The grid is becoming the place where AI ambition meets physical permission.
The New Capital Map
The semiconductor stack remains essential. Nvidia controls the dominant accelerator ecosystem. TSMC controls much of the world’s leading-edge manufacturing. ASML supplies lithography systems that cannot be easily replicated. SK Hynix, Samsung, and Micron provide the memory required to keep processors productive.
Beneath that stack sits another one:
Generation. Transmission. Substations. Transformers. Cooling. Backup systems. Land. Permits. Interconnection rights. Fuel supply. Long-term contracts.
These assets lack the glamour of frontier models. Many belong to regulated utilities, industrial manufacturers, infrastructure developers, and power producers that were treated as mature businesses during the software era.
AI is changing their strategic position.
The owners of existing firm generation control capacity that hyperscalers cannot quickly reproduce. Turbine, transformer, switchgear, and cooling-system manufacturers occupy production bottlenecks inside the buildout. Utilities with spare capacity and credible interconnection processes influence where billions of dollars in computing infrastructure can be deployed.
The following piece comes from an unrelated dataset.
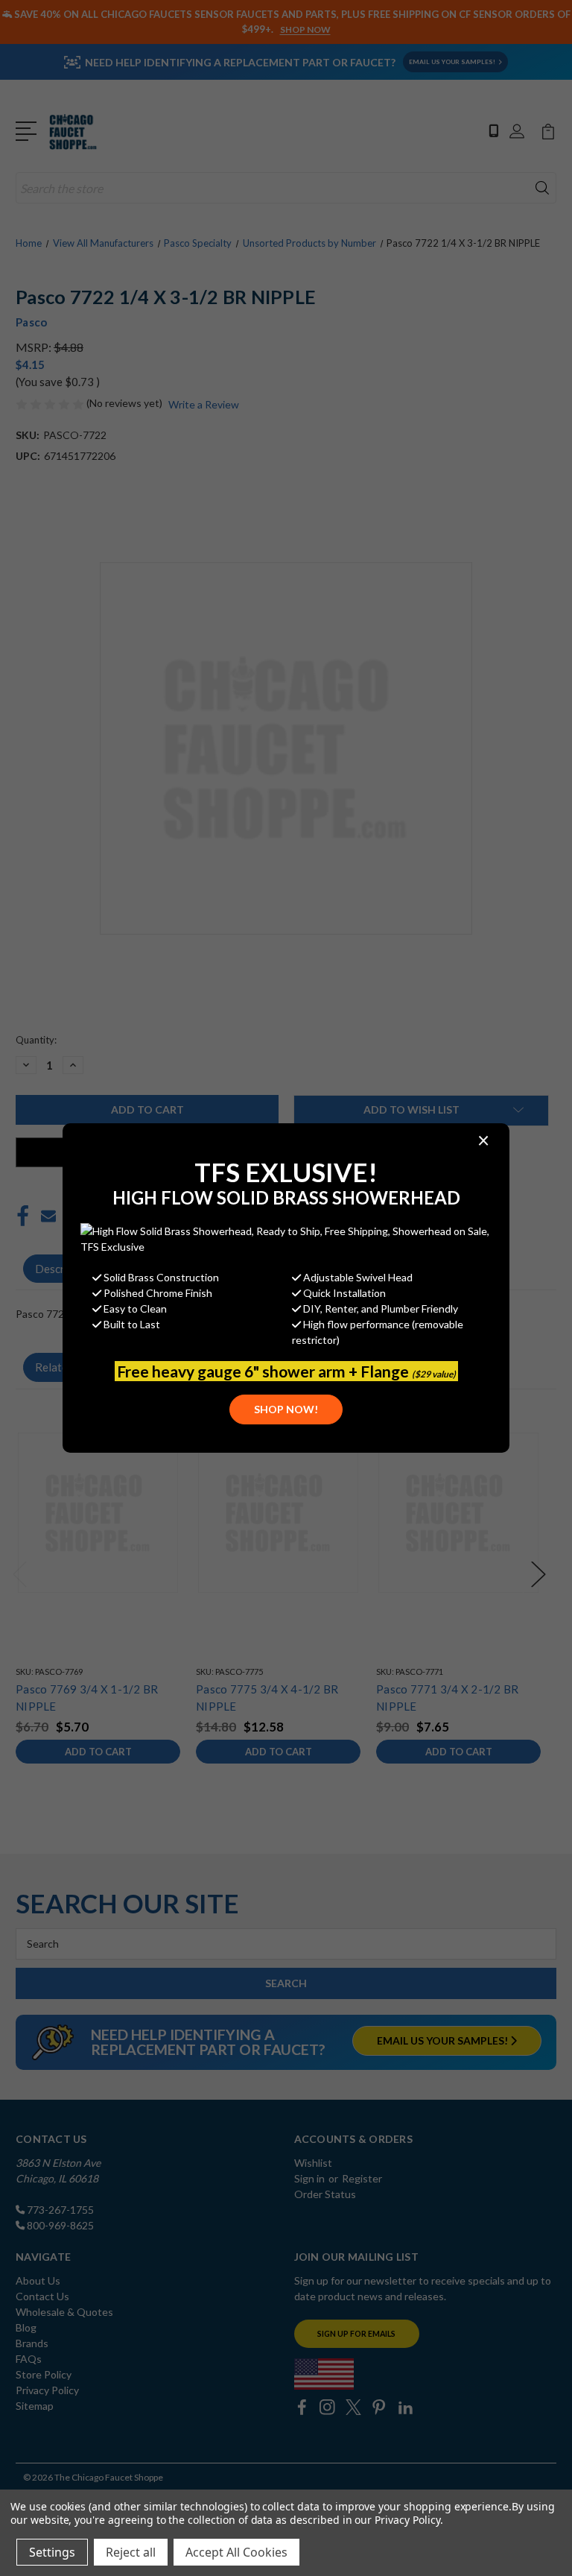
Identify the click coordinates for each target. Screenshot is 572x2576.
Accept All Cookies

Data-center developers that control land, fiber access, permits, and power rights may hold something more valuable than an empty site: a viable path from capital to energized compute.
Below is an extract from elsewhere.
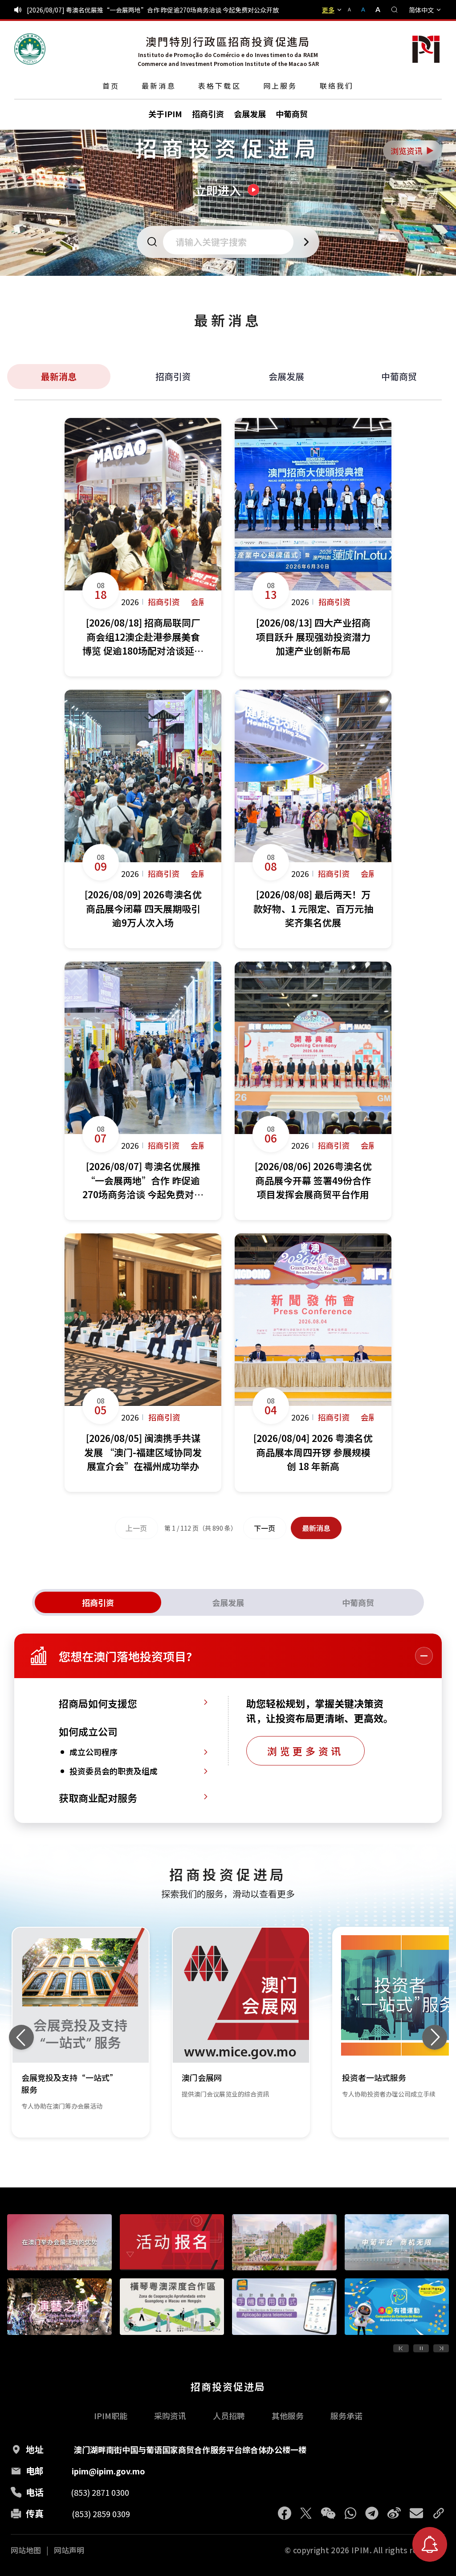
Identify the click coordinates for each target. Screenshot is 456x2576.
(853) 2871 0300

But the opportunity comes with risk. Utilities must protect reliability and prevent infrastructure costs from being transferred unfairly to households and existing businesses. Developers must distinguish firm projects from speculative load requests. Power producers must finance assets against demand projections that may change as chips become more efficient and computing architectures evolve.
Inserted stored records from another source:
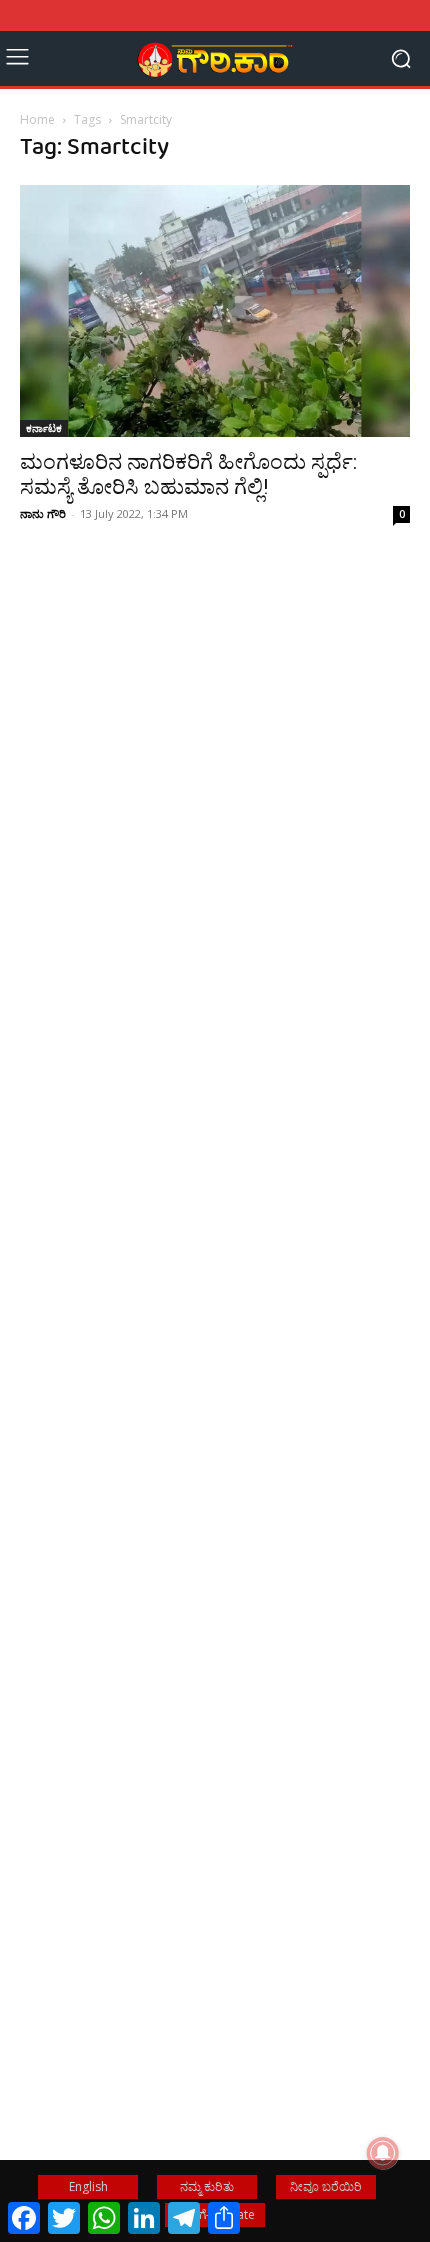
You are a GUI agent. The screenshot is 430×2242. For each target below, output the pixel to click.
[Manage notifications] (383, 2153)
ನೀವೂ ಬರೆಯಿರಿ (326, 2186)
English (88, 2186)
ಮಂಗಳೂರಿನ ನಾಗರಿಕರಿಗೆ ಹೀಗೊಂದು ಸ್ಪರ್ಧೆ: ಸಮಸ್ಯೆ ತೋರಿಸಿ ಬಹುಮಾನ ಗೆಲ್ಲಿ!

The winners will not necessarily be those that produce the cheapest electricity.
They will be those that can deliver power with certainty.
The Geography of Intelligence
The cloud encouraged the idea that computing had become detached from place.
AI is reversing that assumption.
Training clusters and inference facilities occupy land. They require cooling, physical security, construction labor, fiber connectivity, and enormous electrical connections. They depend on power systems built over decades and regulated by institutions that move far more slowly than the technology sector.
Where sufficient power cannot be secured, compute will move—or it will not be built.
That will shape competition between regions as much as competition between companies. Jurisdictions that can coordinate utilities, regulators, landowners, and infrastructure developers will attract AI investment. Those with abundant theoretical resources but slow permitting and interconnection processes may lose projects despite offering cheaper energy.
Energy policy is becoming technology policy. Grid planning is becoming industrial strategy. Power availability is becoming a determinant of national computing capacity.
The countries and regions that understand this first will not merely host more data centers. They will control a larger share of the infrastructure through which future intelligence is produced.
The New Platform
The software era taught investors to look for platforms in operating systems, networks, marketplaces, and clouds.
The AI era requires a wider lens.
Its platform includes models, chips, memory, and manufacturing. But it also includes the physical system that keeps those assets operating every hour of the year.
The decisive shortage may not be the number of accelerators a company can purchase.
It may be the number it can energize.
That is why hyperscalers are moving toward nuclear plants, gas generation, renewable portfolios, storage projects, and long-term power agreements. They are not entering the energy system by accident. They are securing the foundation on which their primary business now depends.
The next AI platform may not look like a platform at all.
It may look like a power plant, a transmission line, a substation, and a contract signed years before the compute arrives.